This thesis consists of four chapters. In this introductory chapter, I review existing approaches to the 228 Incident, White Terror, and transitional justice in Taiwan. Among existing scholarship, most put emphasis on revealing historical facts, naming the perpetrators and compensating the victims. From my perspective, these approaches attempt to draw a clear line between perpetrators/victims, victims/non-victims and guilty/not guilty, which forces people to fall into an oversimplified knowledge structure. To avoid such simplistic binary opposition, I bring into

discussion Yoneyama’s theoretical texts, which investigate the post-1990s transborder redress culture and the concept of re-politicization of justice. Yoneyama’s framework provides a transpacific perspective which helps me perceive the foreign countries’

impacts on the 228 Incident and White Terror. Besides, her framework heralds a more comprehensive view of the postwar situation of Taiwan. This thesis project aims to

explore a transnational view in the case of Taiwan and also reconceptualize the idea of justice beyond the victim/perpetrator binary opposition.

In chapter two, I explore the literary representation of the 228 Incident and White Terror in Ryan’s Green Island.

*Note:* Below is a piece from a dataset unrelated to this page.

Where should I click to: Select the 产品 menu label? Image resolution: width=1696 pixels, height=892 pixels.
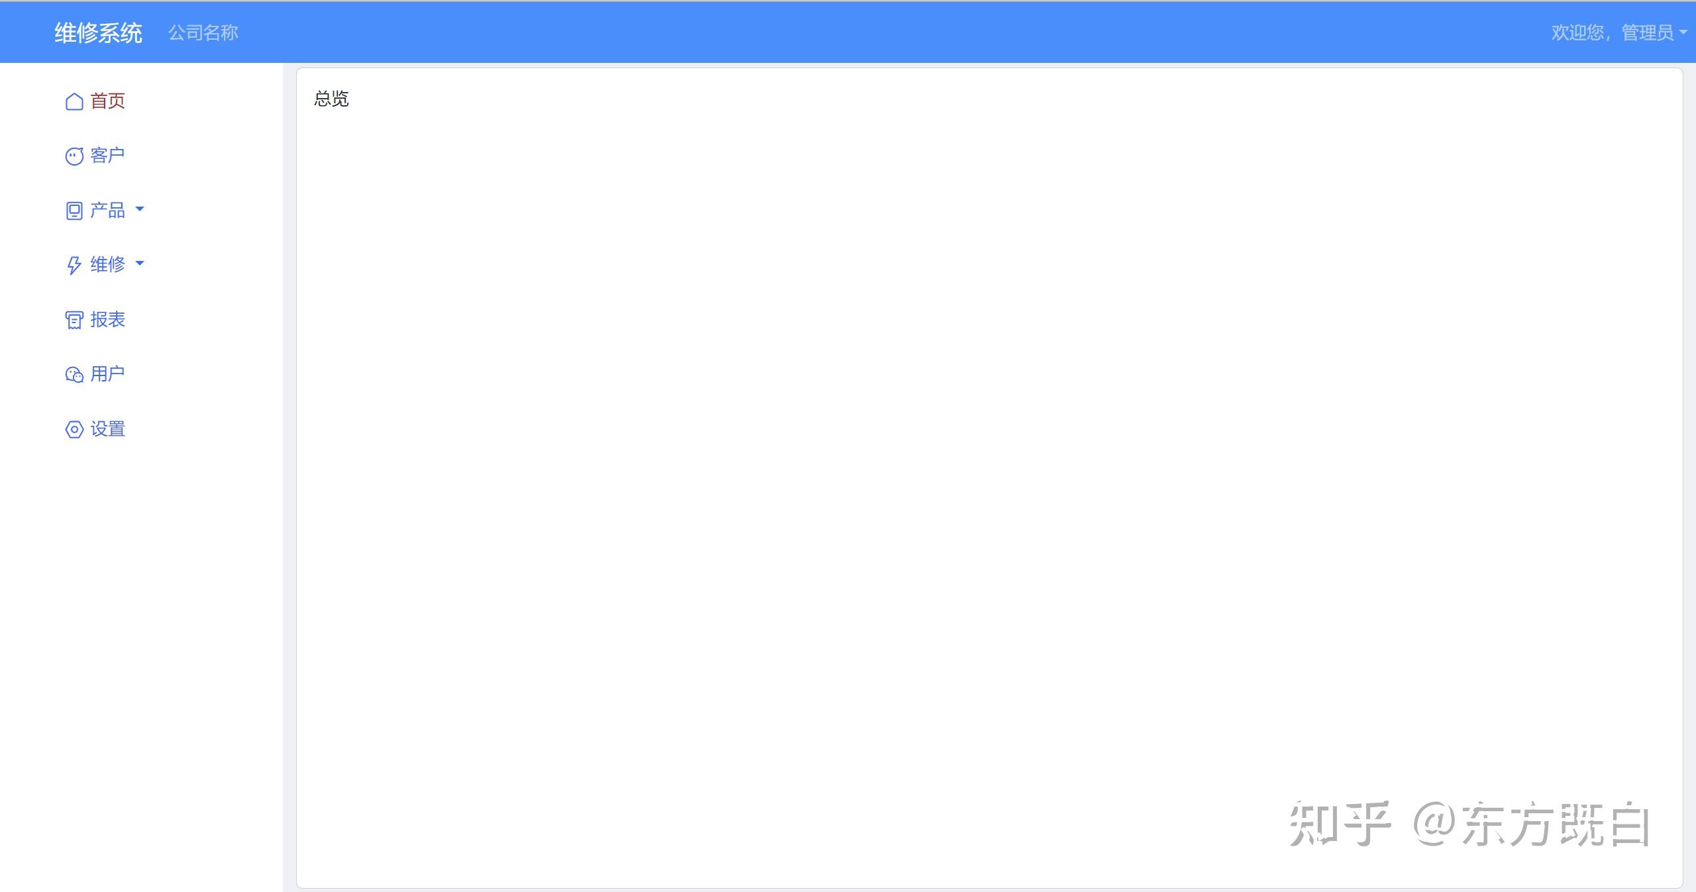click(108, 210)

In the first section of this chapter, I draw attention to Ryan’s vivid portrayal of the U.S. government’s complicity with the Chinese

Nationalist government during the post-World War II period and the Cold War era. In Green Island, Ryan expressly manifests the U.S.-Chinese Nationalist alliance and reminds her readers of the United States’ presence in the White Terror period. I

contend that, by rendering visible such complicity and re-examining the U.S. injustice in the postwar period, Ryan brings in a transpacific perspective and opens up a view for us to perceive the foreign countries’ impacts on the 228 Incident and White Terror.

In the next section, I borrow the concepts of “acting out” and “working through”

proposed by Dominick LaCapra to examine the characters’ experiences with trauma in Green Island. By portraying how the narrator “works through” her traumatic

experience, I infer that Ryan provides a future-oriented view for readers to look at historical traumas.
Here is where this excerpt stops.